ESTRATTO DELLA FONTE ▸
╔══
Questo solo per fermarsi all’economia
ufficiale, senza contrare quella sommersa che vede tassisti abusivi o la
presenza di un forte caporalato in agricoltura.
A
gestire comunque questo fiume di denaro sono le aziende che dal 2011 vincono a
mani basse le gare per l’affidamento dei servizi coperti dallo Stato con i 35
euro versati giornalmente per ogni migrante. Una parte di
questi soldi va come affitto per il “villaggio della solidarietà” alla Pizzarotti, ditta di Parma che si
occupa anche della manutenzione delle villette. In gran parte si rivolge a
proprio personale e piccole ditte del luogo per interventi ordinari. Un’altra
fetta importante di questi fondi va a La
Cascina, azienda legata a Comunione e Liberazione nella quale lavorano circa
50 tra cuochi e addetti al servizio di ristorazione in media colazione, pranzo
e cena costano circa 9 euro a migrante. Gli altri servizi sanitari e sociali
sono forniti dalla “Casa della solidarietà”, cooperativa legata all’Arciconfraternita del Santissimo
Sacramento e di San Trifone di Roma, ma soprattutto da Sol Calatino, altro
nome molto noto nei servizi sociali dell’isola che raggruppa una serie di coop
del settore. Al Cara lavorano anche una ventina di operatori dalla Croce Rossa
e altrettanti dalla Senis Hospes: quest’ultima è guidata da Camillo Aceto, ex
dipendente della Cascina che gestisce diversi centri di accoglienza a Messina e
in Puglia.
╚══
MATERIALE RACCOLTO ▸
╔══
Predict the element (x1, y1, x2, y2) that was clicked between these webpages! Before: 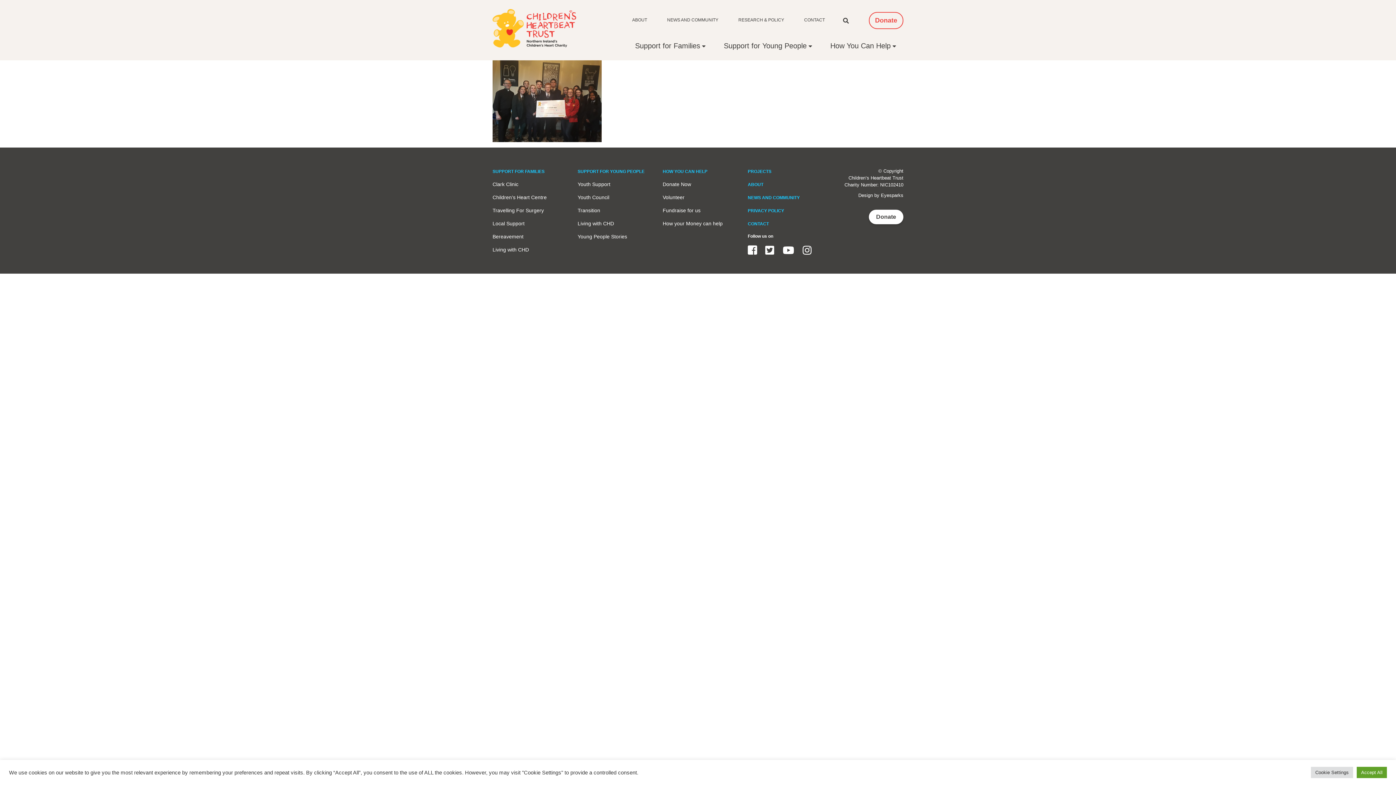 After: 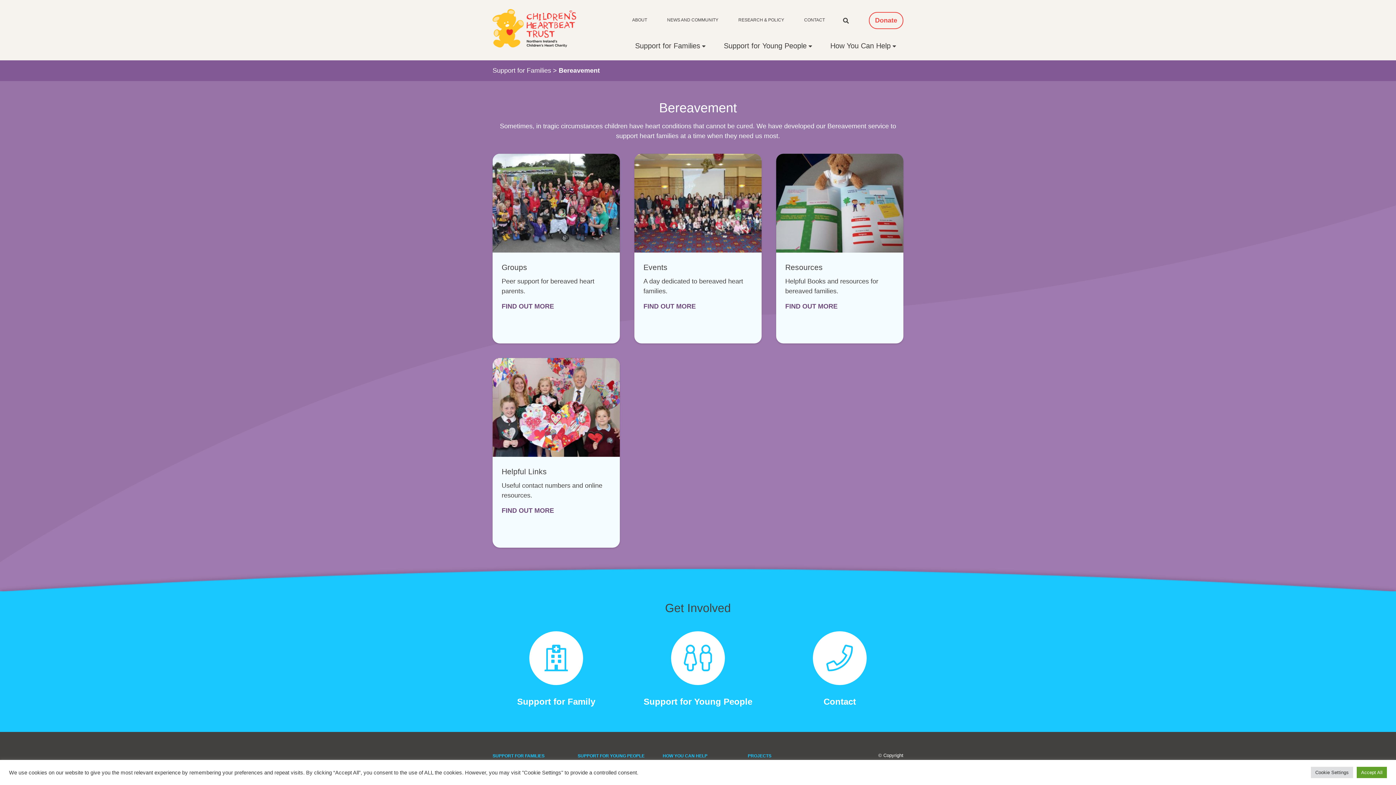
╚══
COMPITI DA SVOLGERE ▸
a – Nel brano sui fondi per l'accoglienza dei migranti, di quale città è la ditta Pizzarotti?
b – Riscrivi dal brano sui fondi per l'accoglienza dei migranti il passo che comincia con le parole "Questo solo per" e si ferma dopo le parole "caporalato in agricoltura.".
Per rispondere basatevi soltanto sul brano.

RISULTATI DELL'ESERCIZIO ▸
a – Di Parma.

b –
Questo solo per fermarsi all’economia
ufficiale, senza contrare quella sommersa che vede tassisti abusivi o la
presenza di un forte caporalato in agricoltura.